**Problem 1:**
Write out the stretch of the text on Republicans and the Tea Party from "The Republican-Tea Party" through "that supported them.", keeping its wording unchanged.

* START Text block *

The Republican-Tea Party alliance operates a weapon of mass deflection, protecting capitalism from criticism. Sadly, the Democrats neither expose nor attack the Republican project, says Wolff.
Many Germans in the years before 1933 dismissed the little man with the mustache: He could never take power, let alone keep it. Tzarist Russia’s elites thought the small social democratic party posed little threat. Batista’s minions ridiculed the lawyer and his friends when they first dashed into Cuba’s mountains. Greece’s established Socialist Party feared nothing from the tiny Syriza Party forming to its left. Such speedy dismissals of these groups underappreciated their social roles and especially the conditions that supported them.
What might these examples suggest about the Republican Party and Tea Party activists? The latter sometimes seem to have peaked and begun to fade and splinter. Yet other times they seem revived, as in Republican opposition to Obamacare and threats to shut the government down. What conditions support them?
Analysis of Republicans’ actions begins with the economic crash of 2007-2008 and the depressed economy that persists. It is undermining the finances and living standards of middle- and lower-income people. They cannot carry much more debt nor raise their real wages. Rising prices mean the cost of the American Dream slips ever further beyond their reach. Promises of rising living standards for workers and students preparing for work are mostly being broken. Long and deeply held hopes that hard times will pass are increasingly questioned or abandoned.
In such conditions, major big business interests and the corporate rich are determined to prevent replays of left-wing criticisms and what those achieved in the 1930s Great Depression. Then, Communist and Socialist Parties, in coalition with the CIO union drives, had worked a New Deal with Roosevelt’s government. Taxes were raised on corporations and the rich to pay for creating the Social Security and unemployment compensation systems and for a huge federal jobs program (not to mention allying with Stalin’s USSR in World War II). Having worked for decades to roll back that New Deal, the right now fears and sets itself totally against anything like that happening again.
Fear, instinct and habit drove the right, after the 2007-2008 crash and bailouts, to build intense opposition to virtually everything the government did or might do. The government was vilified as the cause of the crisis and its effects. The crisis was the government’s excuse to add taxes to peoples’ already unsupportable burdens. The government would waste revenues on unwanted social interventions: depriving citizens of rights to buy and own guns, imposing health-insurance mandates and “death panels” while increasing that “47 percent” of the population who abuse entitlements to food stamps and other supports at the expense of taxpaying workers.
Republicans effectively silenced any talk about, let alone action for, a federal jobs program. They kept debates over Social Security and food stamps focused on the size of cuts to them, and so on. Republicans mostly welcomed the traditional far right groups, newly invigorated as the Tea Party. These would help promote and strengthen the alliance against government intervention no matter how bad economic conditions became.
The Republicans’ remarkable successes to date, notwithstanding Obama, do not flow primarily from their Tea Party alliance or its lavish funding. They are more the result of the right’s major project in the preceding decades: destroying the New Deal coalition. First, immediately after 1945, the right demonized the Communist Party as committed to violent treason. It followed by equating communism with socialism. With those parties destroyed, it concentrated on undermining organized labor, starting with the 1947 Taft-Hartley Act. The destruction of the New Deal coalition was so systematic that it left a legacy of organizational anxiety and political isolation among many Americans. Any political or labor organization on the left had become suspect or dangerous unless it carefully expunged from its programs any criticisms of capitalism.

* END Text block *

**Problem 2:**
Convert the stretch of the records from the line containing "You are a computer-use agent." through the end of the records into a JSON list of strings, one per line, skipping blank lines. Omit the pictures from your answer.

* START Dataset *

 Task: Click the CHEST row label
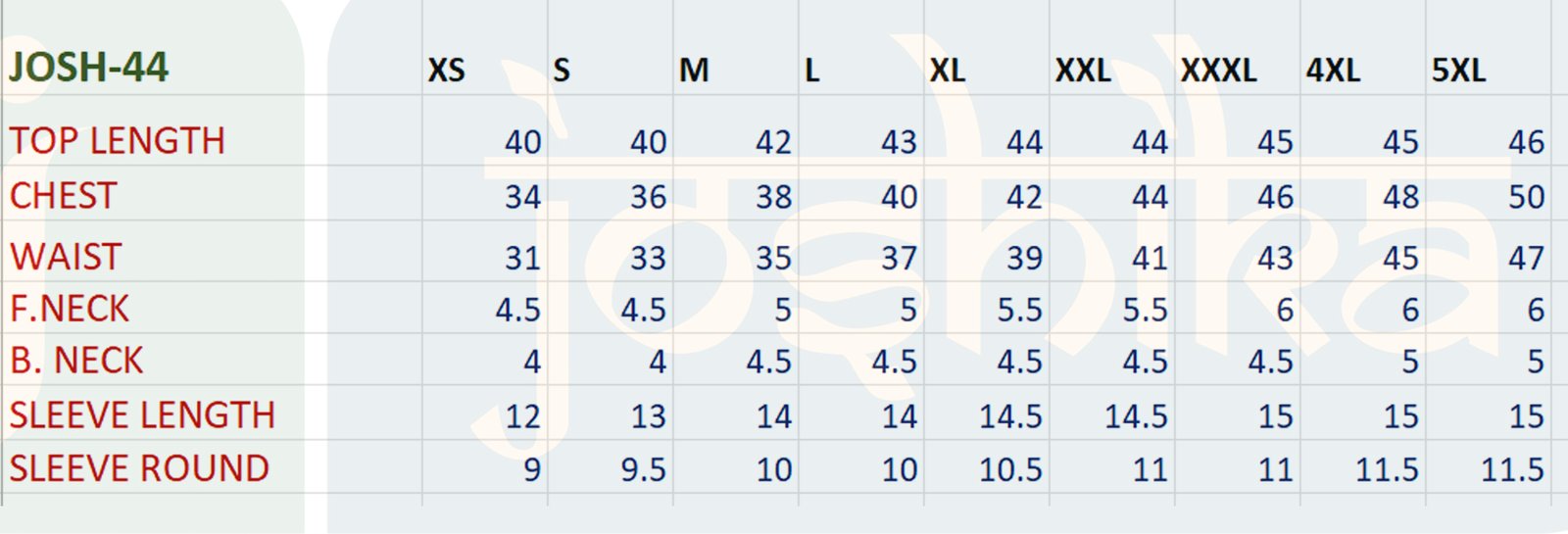pos(64,196)
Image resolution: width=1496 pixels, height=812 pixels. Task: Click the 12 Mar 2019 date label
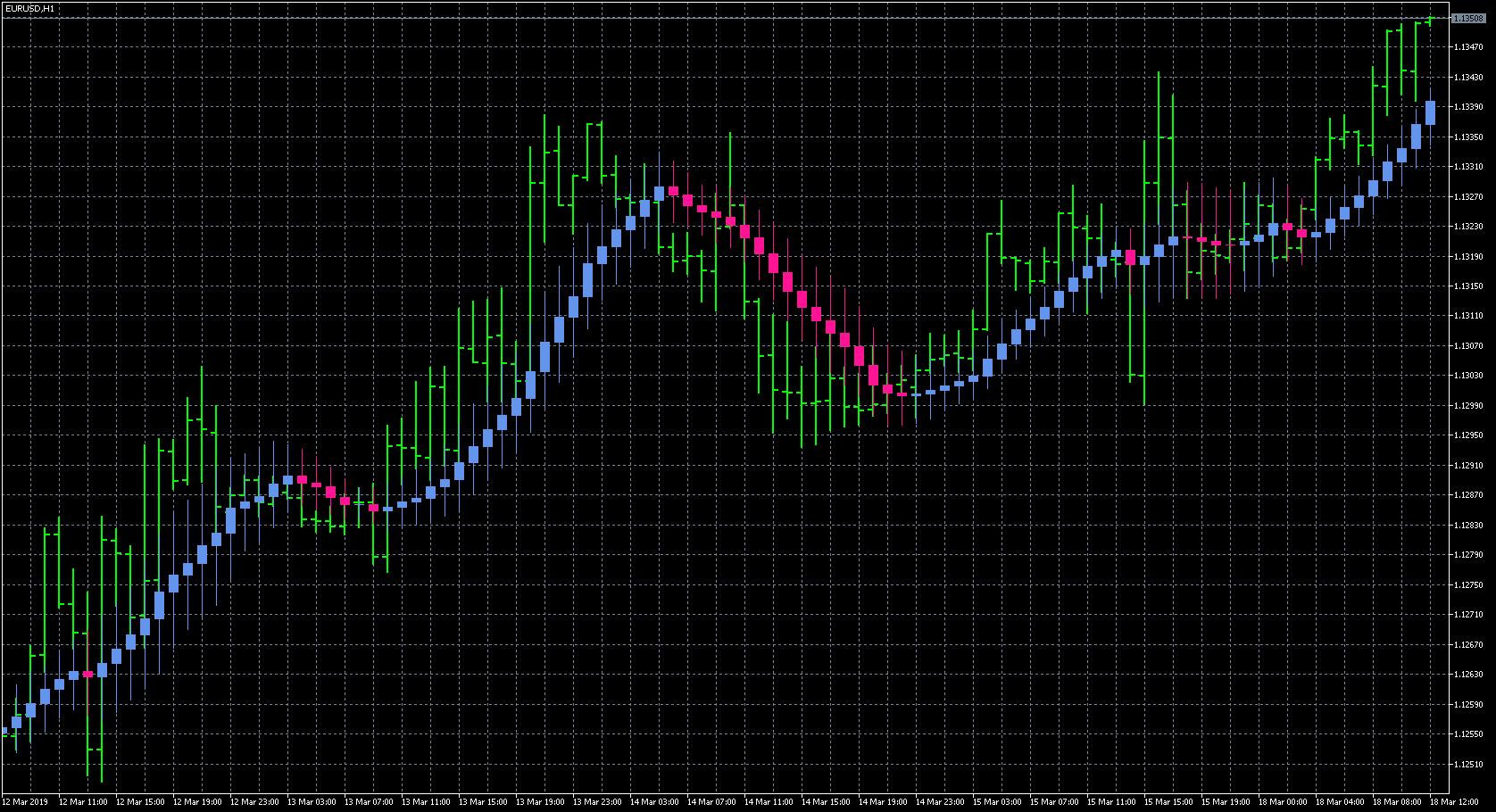(26, 802)
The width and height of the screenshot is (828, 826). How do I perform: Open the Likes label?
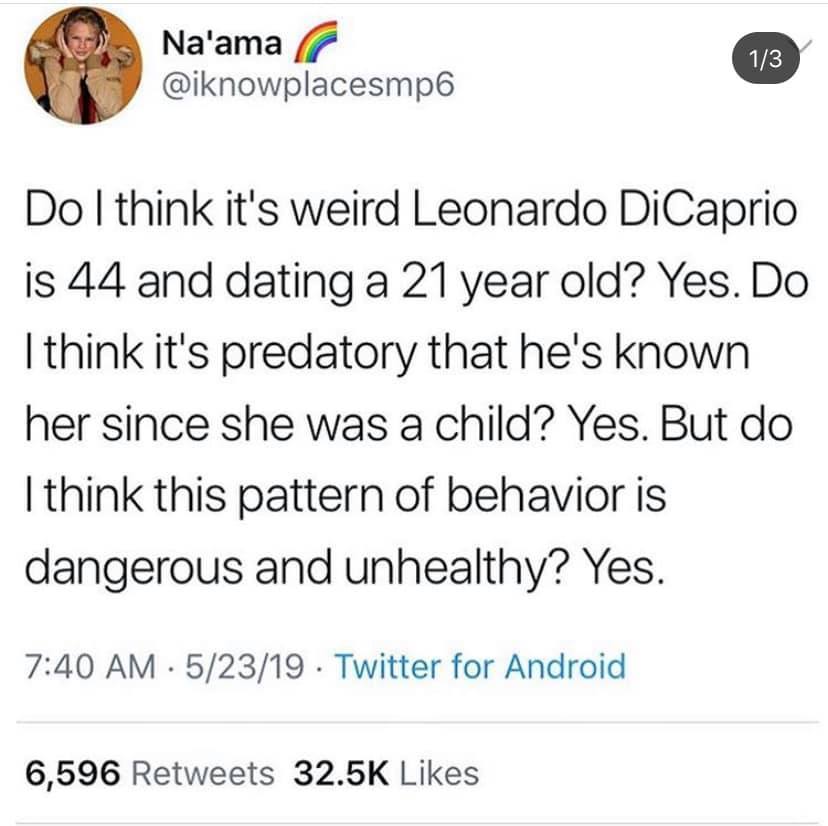coord(439,774)
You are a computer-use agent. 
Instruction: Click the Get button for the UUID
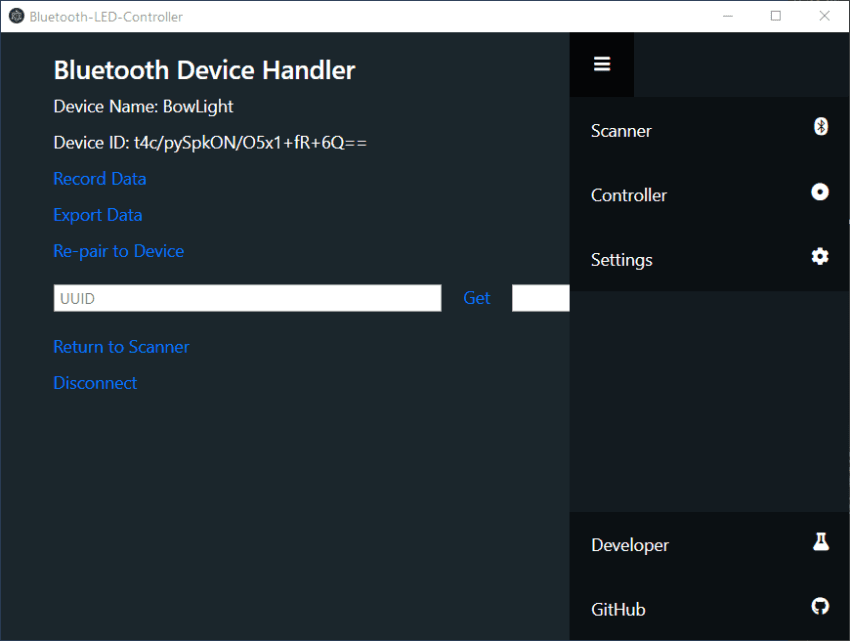click(477, 297)
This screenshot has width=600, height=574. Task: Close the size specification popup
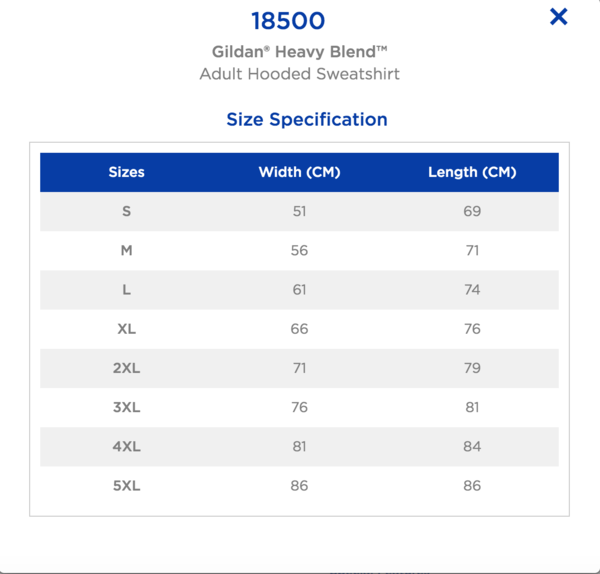(x=559, y=16)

* END Dataset *

**Output 1:**
The Republican-Tea Party alliance operates a weapon of mass deflection, protecting capitalism from criticism. Sadly, the Democrats neither expose nor attack the Republican project, says Wolff.
Many Germans in the years before 1933 dismissed the little man with the mustache: He could never take power, let alone keep it. Tzarist Russia’s elites thought the small social democratic party posed little threat. Batista’s minions ridiculed the lawyer and his friends when they first dashed into Cuba’s mountains. Greece’s established Socialist Party feared nothing from the tiny Syriza Party forming to its left. Such speedy dismissals of these groups underappreciated their social roles and especially the conditions that supported them.

**Output 2:**
[
  "You are a computer-use agent. ",
  "Instruction: Click the Get button for the UUID",
  "click(477, 297)",
  "This screenshot has width=600, height=574. Task: Close the size specification popup",
  "(x=559, y=16)"
]